Foto: Rafael Campos/Governo do RJ
Integrantes da esquerda e parlamentares governistas comemoraram a operação da Polícia Federal (PF) que mirou o ex-governador Cláudio Castro (PL) na manhã desta sexta-feira. Agentes cumpriram mandados de busca e apreensão na residência dele na mesma ação que teve como alvo Ricardo Magro, dono do grupo Refit, contra quem foi expedido mandado de prisão preventiva. Como o empresário reside fora do Brasil, a PF também solicitou a inclusão do nome dele na lista de Difusão Vermelha da Interpol.
A operação contra Cláudio Castro foi celebrada nas redes sociais por representantes da esquerda, entre eles Marcelo Freixo (PT-RJ), ex-deputado federal e ex-presidente da Embratur. "Eu avisei lá atrás que Castro ia ser preso, não é? Parece que essa hora está chegando", escreveu em publicação no X. Anielle Franco (PT), ex-ministra da Igualdade Racial e pré-candidata a deputada federal, também se manifestou, lembrando que o ex-governador "renunciou um dia antes de ser cassado acaba ser alvo de uma operação". "Mais um cidadão "de bem" envolvido em corrupção", acrescentou.

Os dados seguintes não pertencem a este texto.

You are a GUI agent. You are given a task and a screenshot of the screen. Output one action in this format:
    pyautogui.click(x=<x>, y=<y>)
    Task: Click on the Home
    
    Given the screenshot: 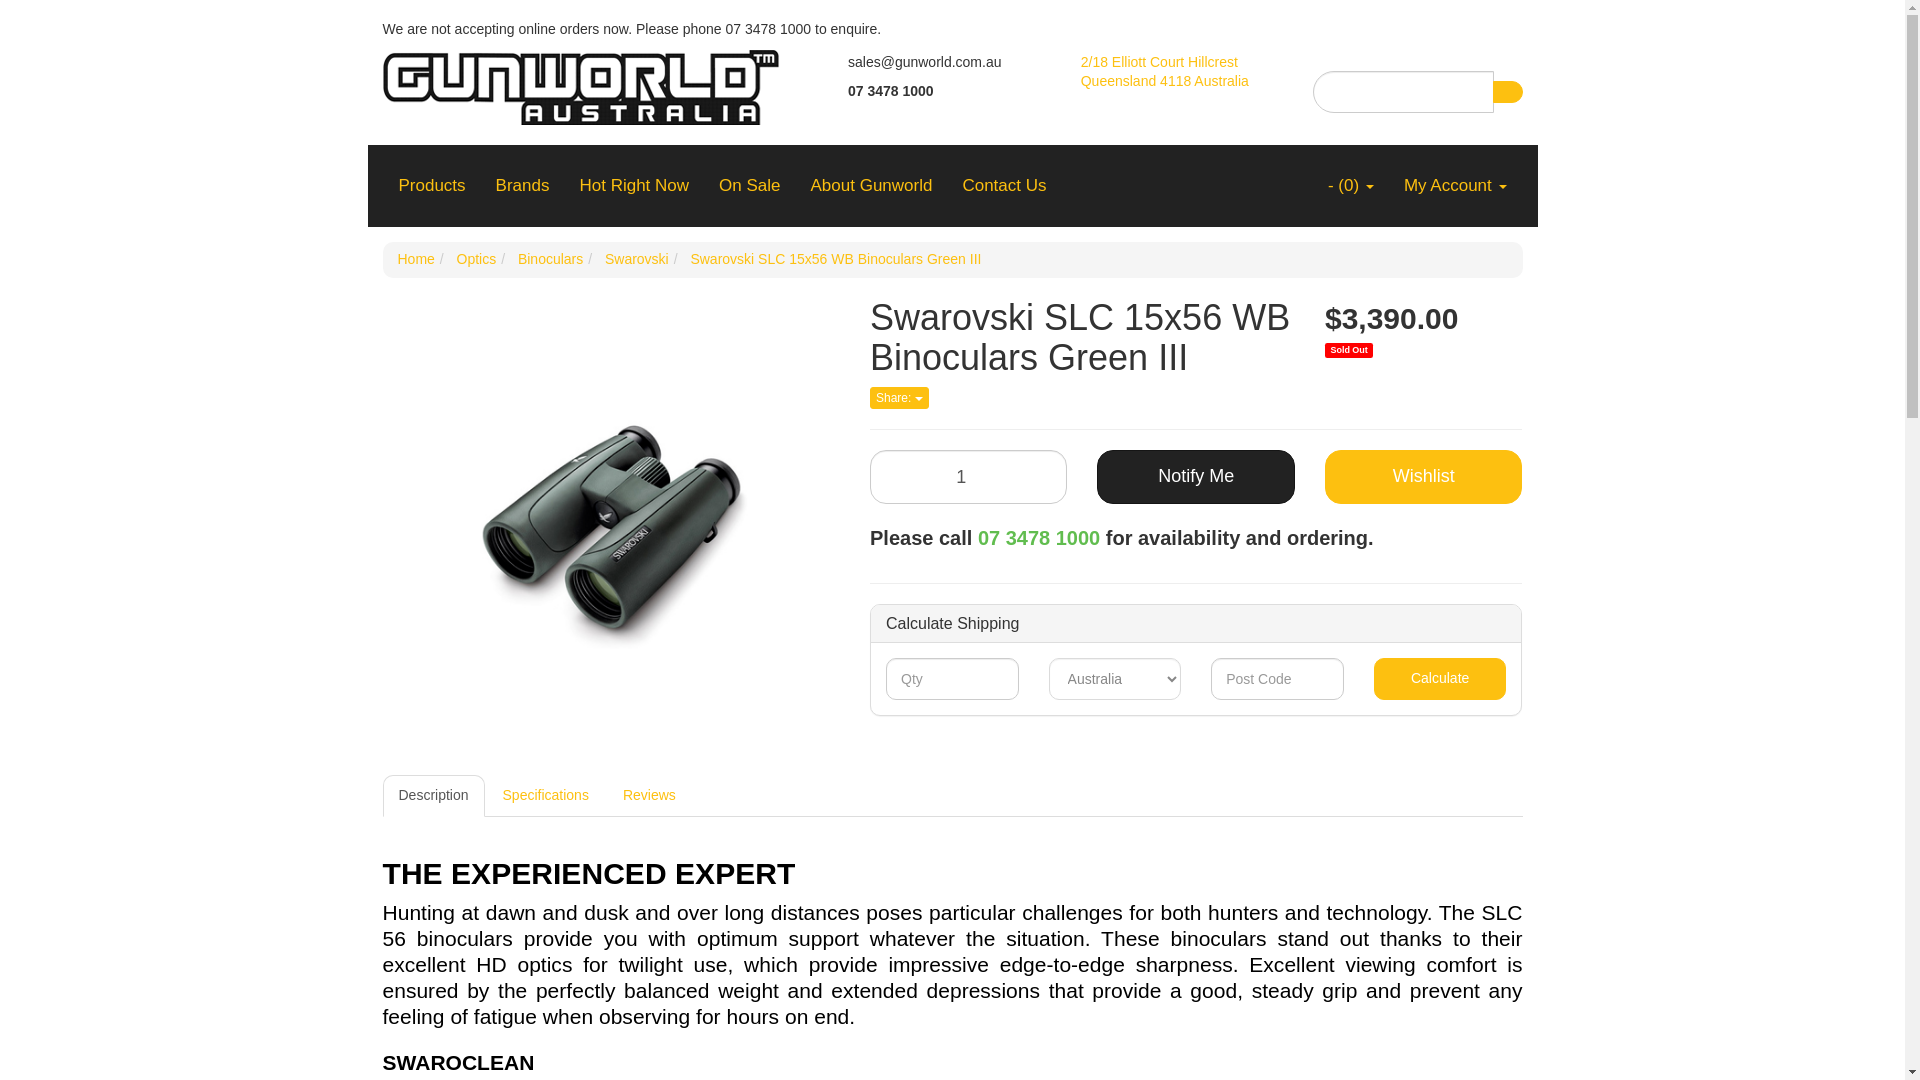 What is the action you would take?
    pyautogui.click(x=416, y=258)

Também do PT, Tainá de Paula, ex-secretária municipal do Meio Ambiente e aliada do ex-prefeito Eduardo Paes (PSD), afirmou que "o inelegível Cláudio Castro aparece no centro de uma operação da Polícia Federal" que "investiga um esquema de sonegação de impostos que poderia estar financiando saúde, educação e políticas públicas no Rio". O vereador William Siri, pré-candidato ao governo do estado pelo PSOL, destacou que "esse é o triste retrato das últimas décadas no Rio de Janeiro, com governadores presos e/ou cassados".
A ação foi batizada de operação Sem Refino e foi autorizada pelo ministro Alexandre de Moraes, do Supremo Tribunal Federal (STF). A investigação apura a atuação de um conglomerado econômico do setor de combustíveis por suspeita de ocultação patrimonial, dissimulação de bens e evasão de recursos ao exterior. Ao todo, estão sendo cumpridos 17 mandados de busca e apreensão e sete medidas de afastamento de função pública nos estados do Rio de Janeiro, São Paulo e Distrito Federal.
As apurações envolvem possíveis fraudes fiscais, ocultação patrimonial e inconsistências relacionadas à operação de uma refinaria vinculada ao grupo Refit. A Justiça determinou o bloqueio de aproximadamente R$ 52 bilhões em ativos financeiros e a suspensão das atividades econômicas das empresas investigadas. A operação contou com apoio técnico da Receita Federal do Brasil.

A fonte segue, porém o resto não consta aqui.